I continue to wonder when Breaking Bad will slip the Kinks’ song “Do You Remember Walter?” into an episode. Not entirely obscure (it appears on The Village Green Preservation Society), the song about memories of a lost friend seems appropriate to the coarse evolution of chemistry-teacher-turned-meth-cook Walter White.
The mild-mannered chemistry teacher’s naivete is immediately challenged by the drug peddlers he encounters. Walt acts in self-defense; later, he will engage in dangerous acts of self-preservation for himself and Jesse Pinkman, his cooking partner.
Early in Season 2, Walt goes on an odyssey. He left the room mid-conservation with his wife, then drug kingpin Tuco orders Walt into a car by gunpoint. Out in the desert, he conceives a plan to hide his indiscretions (they are many). Walt covers up his kidnapping by stripping naked in a grocery store and acting as if he entered a fugue state, a rare disorder where stress causes amnesia that can last for days.
Before he left, he nearly confessed his drug cooking ways. Instead, Walt has to further his lies, stretching them to where Skyler doubts them. She mockingly brings up the fugue state as their marriage dissolves.
In a fashion, hasn’t Walt been living in a fugue state?
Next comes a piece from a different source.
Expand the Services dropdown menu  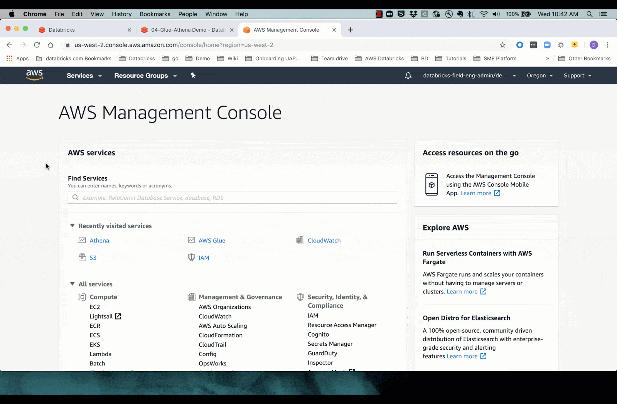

He gives his name as Heisenberg, a name that circulates back to the DEA. Working under that name, he leaves Walt behind.
Walt’s transformation isn’t a true fugue state because he saw the point of no return on a certain night in Jesse’s apartment. "Fly" outlines how it was the turning point for both Jesse and Walt.
Think of the transformation actor Bryan Cranston has undergone with his roles. From twisted dentist Tim Whatley on Seinfeld to the goofy, neurotic father on Malcolm in the Middle, no one could have predicted Cranston would tackle Walt and his descent.
Take the man from Season 1 and he wouldn’t recognize the bald, goateed stranger in black. By Season 3, he no longer maintains the pretense of a normal living. Although in remission, his cancer scarcely receives mention beyond subtle reminders.
On indefinite sabbatical from teaching after a making a pass at the principal, Walt cooks 9-5 for a drug kingpin hiding in plain sight just like him. Yet at home, there exists some semblance of normal. Still estranged, Skyler has been drawn into the morass. Walt Jr. is anxious about getting his license then a car. The moments holding his baby daughter are the last vestiges of the old Walt. Even those moments are fleeting, swept away by calls on the secret cell phone.
The cracks appear to the world at large through little moments: the poolside tequila scene; the rambling speech at the plane crash memorial; and the confession of a gambling addiction to his sister-in-law. To us viewers, we get the global view, and all its ugliness.
The meek man we saw washing cars to supplement his income faded quickly - it's hard to see any traces in mad, desperate actions that end Season 3. There's more to the story, but don't try to remember old Walter anywhere in Season 4.